Not so much the product of a cartoonist comfortable with the panel-to-panel consistency our beloved strip-form requires, as that of a writer/artist conscious of this requirement, 'The Sound Of Drowning' displays a developed grasp of design, is pleasing to the eye, and achieves a polish impressive enough to blind a prospective audience to the fact that issue two's montage/collage effect, for the most part, is redundant.

This second issue seems to strive for a kind of DC/Vertigo-impaired scripting, with self-involved delivery that strains for depth - which isn't to say it doesn't contain some competent, fluid writing, buoyed by a hint of knowing maturity; it's just the tone indulges in a self-pitying whine that grates after the first few lines and simply doesn't let-up. It is thoroughly professional, mainstream, mature comics writing then.

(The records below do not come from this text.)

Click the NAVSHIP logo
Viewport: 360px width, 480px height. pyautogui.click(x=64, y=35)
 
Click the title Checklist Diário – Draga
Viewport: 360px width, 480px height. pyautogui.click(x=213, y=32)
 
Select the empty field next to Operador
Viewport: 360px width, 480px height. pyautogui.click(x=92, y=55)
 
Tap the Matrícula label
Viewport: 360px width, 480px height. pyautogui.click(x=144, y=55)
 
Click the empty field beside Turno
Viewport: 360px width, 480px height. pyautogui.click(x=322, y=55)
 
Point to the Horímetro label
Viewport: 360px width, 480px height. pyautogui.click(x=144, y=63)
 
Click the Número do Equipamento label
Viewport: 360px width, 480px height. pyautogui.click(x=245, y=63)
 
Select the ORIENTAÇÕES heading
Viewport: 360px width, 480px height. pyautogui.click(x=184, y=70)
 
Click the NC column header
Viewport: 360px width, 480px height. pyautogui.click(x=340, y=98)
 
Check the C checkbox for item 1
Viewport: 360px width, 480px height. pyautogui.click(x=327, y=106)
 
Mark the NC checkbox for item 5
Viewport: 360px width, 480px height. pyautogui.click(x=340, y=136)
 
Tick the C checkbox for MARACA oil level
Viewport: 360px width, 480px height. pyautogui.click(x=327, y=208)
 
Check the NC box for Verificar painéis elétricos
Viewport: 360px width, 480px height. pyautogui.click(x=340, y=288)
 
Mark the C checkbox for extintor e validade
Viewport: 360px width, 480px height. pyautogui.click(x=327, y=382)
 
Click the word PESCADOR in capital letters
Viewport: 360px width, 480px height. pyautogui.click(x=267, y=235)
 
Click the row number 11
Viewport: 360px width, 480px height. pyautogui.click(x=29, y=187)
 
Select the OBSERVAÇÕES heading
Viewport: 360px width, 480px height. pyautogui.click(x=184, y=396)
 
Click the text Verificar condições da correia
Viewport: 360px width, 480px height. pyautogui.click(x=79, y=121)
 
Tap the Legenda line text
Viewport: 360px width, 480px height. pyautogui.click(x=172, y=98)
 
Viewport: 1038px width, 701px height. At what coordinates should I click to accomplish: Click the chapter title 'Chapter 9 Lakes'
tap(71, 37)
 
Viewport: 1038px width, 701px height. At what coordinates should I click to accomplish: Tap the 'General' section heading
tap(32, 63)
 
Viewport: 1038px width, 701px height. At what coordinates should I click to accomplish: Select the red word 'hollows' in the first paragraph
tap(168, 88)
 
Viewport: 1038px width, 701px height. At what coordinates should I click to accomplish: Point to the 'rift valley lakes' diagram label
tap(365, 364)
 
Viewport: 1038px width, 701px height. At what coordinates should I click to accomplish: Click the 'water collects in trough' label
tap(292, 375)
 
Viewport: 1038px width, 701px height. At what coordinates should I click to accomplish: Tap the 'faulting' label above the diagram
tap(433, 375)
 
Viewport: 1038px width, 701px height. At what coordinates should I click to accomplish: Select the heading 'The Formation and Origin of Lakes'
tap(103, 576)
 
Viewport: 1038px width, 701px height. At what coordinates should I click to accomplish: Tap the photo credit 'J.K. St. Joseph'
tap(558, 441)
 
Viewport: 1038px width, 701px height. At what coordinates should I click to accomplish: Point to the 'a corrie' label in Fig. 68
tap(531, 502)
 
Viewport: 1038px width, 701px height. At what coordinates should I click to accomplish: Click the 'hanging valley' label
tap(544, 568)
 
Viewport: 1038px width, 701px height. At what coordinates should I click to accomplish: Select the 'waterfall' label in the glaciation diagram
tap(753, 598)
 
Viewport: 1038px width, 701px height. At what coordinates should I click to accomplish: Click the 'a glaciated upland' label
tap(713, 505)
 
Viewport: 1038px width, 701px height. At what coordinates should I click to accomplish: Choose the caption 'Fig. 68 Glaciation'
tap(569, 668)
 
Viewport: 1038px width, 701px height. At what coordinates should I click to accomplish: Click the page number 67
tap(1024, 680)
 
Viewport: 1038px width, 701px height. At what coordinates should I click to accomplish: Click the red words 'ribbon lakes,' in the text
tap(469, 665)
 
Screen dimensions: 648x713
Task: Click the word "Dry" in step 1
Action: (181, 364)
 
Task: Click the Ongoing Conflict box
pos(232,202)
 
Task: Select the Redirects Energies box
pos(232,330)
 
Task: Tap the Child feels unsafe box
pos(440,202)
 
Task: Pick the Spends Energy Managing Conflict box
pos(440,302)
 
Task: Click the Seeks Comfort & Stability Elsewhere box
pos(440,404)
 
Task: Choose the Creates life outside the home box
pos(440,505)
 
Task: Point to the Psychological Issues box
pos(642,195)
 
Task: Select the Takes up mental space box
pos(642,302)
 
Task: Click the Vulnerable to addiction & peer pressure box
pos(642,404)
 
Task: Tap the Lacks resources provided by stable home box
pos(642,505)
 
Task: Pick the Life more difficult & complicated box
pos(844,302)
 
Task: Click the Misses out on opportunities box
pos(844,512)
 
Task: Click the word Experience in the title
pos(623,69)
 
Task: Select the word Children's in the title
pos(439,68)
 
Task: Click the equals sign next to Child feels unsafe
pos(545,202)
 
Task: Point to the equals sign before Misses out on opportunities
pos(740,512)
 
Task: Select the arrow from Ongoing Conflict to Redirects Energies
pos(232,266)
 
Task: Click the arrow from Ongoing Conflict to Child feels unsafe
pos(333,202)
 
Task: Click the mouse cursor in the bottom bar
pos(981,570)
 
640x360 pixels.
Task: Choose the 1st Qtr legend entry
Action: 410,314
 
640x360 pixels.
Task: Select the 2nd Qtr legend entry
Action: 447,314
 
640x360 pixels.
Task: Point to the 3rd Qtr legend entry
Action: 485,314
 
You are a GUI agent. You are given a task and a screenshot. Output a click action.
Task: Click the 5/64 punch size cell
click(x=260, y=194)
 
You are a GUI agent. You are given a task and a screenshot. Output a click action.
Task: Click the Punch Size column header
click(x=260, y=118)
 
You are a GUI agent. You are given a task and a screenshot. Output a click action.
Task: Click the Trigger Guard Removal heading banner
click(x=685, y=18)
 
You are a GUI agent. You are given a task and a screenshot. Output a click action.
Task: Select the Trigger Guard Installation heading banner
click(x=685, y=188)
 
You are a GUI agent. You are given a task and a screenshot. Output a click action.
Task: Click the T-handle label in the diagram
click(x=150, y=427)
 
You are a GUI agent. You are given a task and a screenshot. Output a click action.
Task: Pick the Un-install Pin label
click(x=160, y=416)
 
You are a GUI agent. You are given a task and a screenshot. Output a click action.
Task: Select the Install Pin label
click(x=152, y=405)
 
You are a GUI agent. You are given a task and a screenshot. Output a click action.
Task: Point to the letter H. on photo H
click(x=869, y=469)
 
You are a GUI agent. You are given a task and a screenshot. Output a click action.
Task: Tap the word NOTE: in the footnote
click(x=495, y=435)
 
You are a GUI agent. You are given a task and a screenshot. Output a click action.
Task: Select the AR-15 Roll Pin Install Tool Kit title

#1 however is the 'alternative' offering, and much more to my particular taste. It shares the angsty emotion of #2, but tackles subject matters with greater imagination and verve in the form of three strips that prove agreeably brief and to-the-point - albeit visually long-winded perhaps. And unlike #2's comic strip appearance, here some effective and affecting sequences are in evidence. Indeed, in some of its more successful moments of visual/word chemistry it captures the kind of agreeably disturbing interruption to cognisance that David Lynch often achieves. And at times I was also reminded a little of recent art-house hit 'Donnie Darko'. (It's those pesky wabbits, you see!)

Certainly there's a sound talent at work here in the form of creator Paul O'Connell, and though his efforts are perhaps not always easily digested in the near-relentlessly sombre tones employed - nor indeed in the script/art detachment dictated by photo-strip resemblance - he still manages to produce some impressive work that oozes mood and polish. Not yet the finished article then, and often more a close-relative of the comic strip than actual comic strip, 'The Sound Of Drowning' #1 & 2 nonetheless deserve your attention. Yup, well worth a dunk, methinks!